I have spent and plan to spend significant amounts of time transcribing sermons, even though the sometimes the manuscripts of many of those sermons are readily available online.
Why?
Several reasons. The simplest is merely the fact that the actual preached message is different from the manuscript, and often the differences are noteworthy.
There is a fascinating underlying reason, though, and it relates to the nature of preaching, and prophesying. Both John Piper and Martyn Lloyd-Jones believed that prophecy can occur in preaching when the preacher goes “off script.” They have labored in the Word, and in total reliance on the Holy Spirit have constructed a manuscript of a sermon to be preached. Nevertheless, Lloyd-Jones counseled, and Piper practices, reliance on the Holy Spirit in the pulpit, with an openness to new words and phrases that are not in the manuscript, that the Holy Spirit supplies that have particular power, insight, application and authority. This happens all the time in Piper’s sermons. Piper often goes off-script in his preaching, and these excursions are often the most insightful, powerful, sometimes entertaining, parts of his messages. How often that is prophecy, and how often it is merely Piper, I won’t attempt to assess here. This is just my reason for so highly recommending that a person listen to the audio sermon, not just read the manuscript.
Another reason for this relates to preaching versus writing, which I’m sure has been adequately developed on books on preaching, but I’ll just sketch it out here. God gave us a book, in writing, the graphe. It is authoritative, and never changes. Nevertheless, he also commanded that his people continue to preach the message, not just hand out the book. He created us with voice boxes, not just esophagi. He gave us lungs to speak with, not just to breath. He gave us tongues to enunciate, not merely to taste and swallow. He made us so that we could communicate with audible spoken words, not just thought-out-written-down words. And he commands us to continue to communicate it this way.
Writing out transcripts enables one to capture a little bit more of the audible communication. Italics can be added, all caps can be used. Nowadays we can format the transcript to more fully capture the inflections of the preached word, as well as the specific words that aren’t in the manuscript.

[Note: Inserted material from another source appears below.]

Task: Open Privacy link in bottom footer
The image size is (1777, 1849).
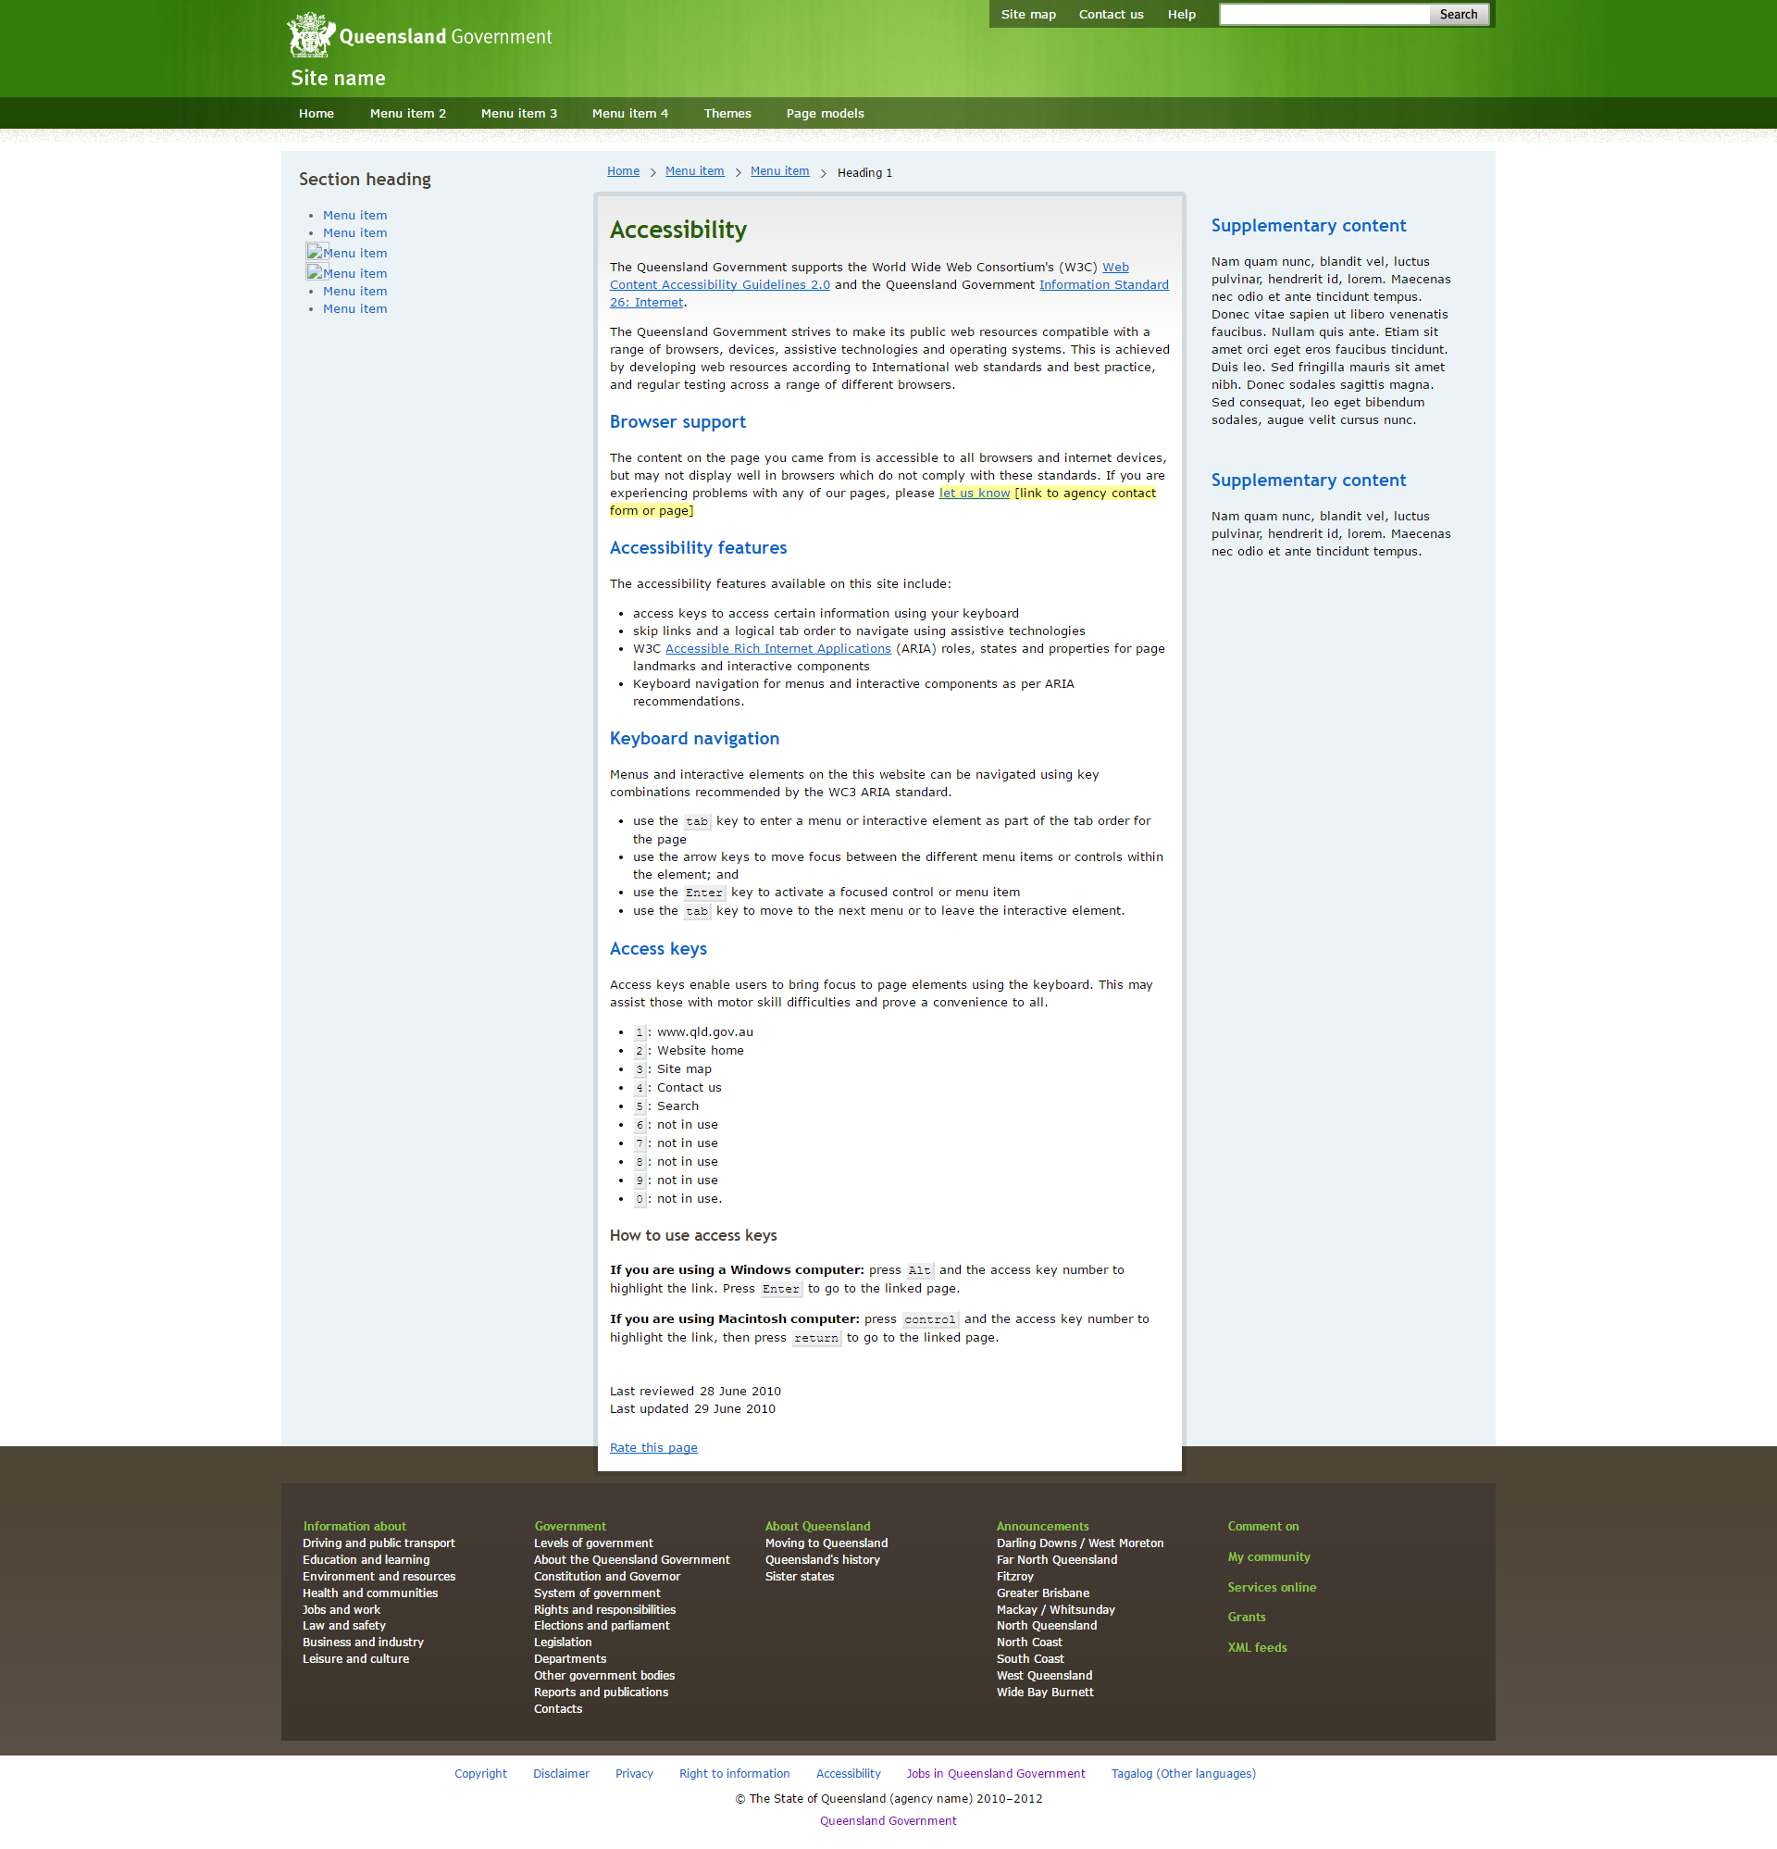Action: pos(634,1774)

I still highly recommend listening to the actual sermons. I can’t recommend it highly enough! There are times that chills go down my back listening to Piper preach, that I don’t get at all from reading the later book or the manuscript online. Nevertheless, in an effort to make a little bit more of that available, I intend to keep transcribing certain messages and selections from them, Lord willing, a significant amount of his biographical message on Lloyd-Jones that I think is incredibly relevant more than 20 years later.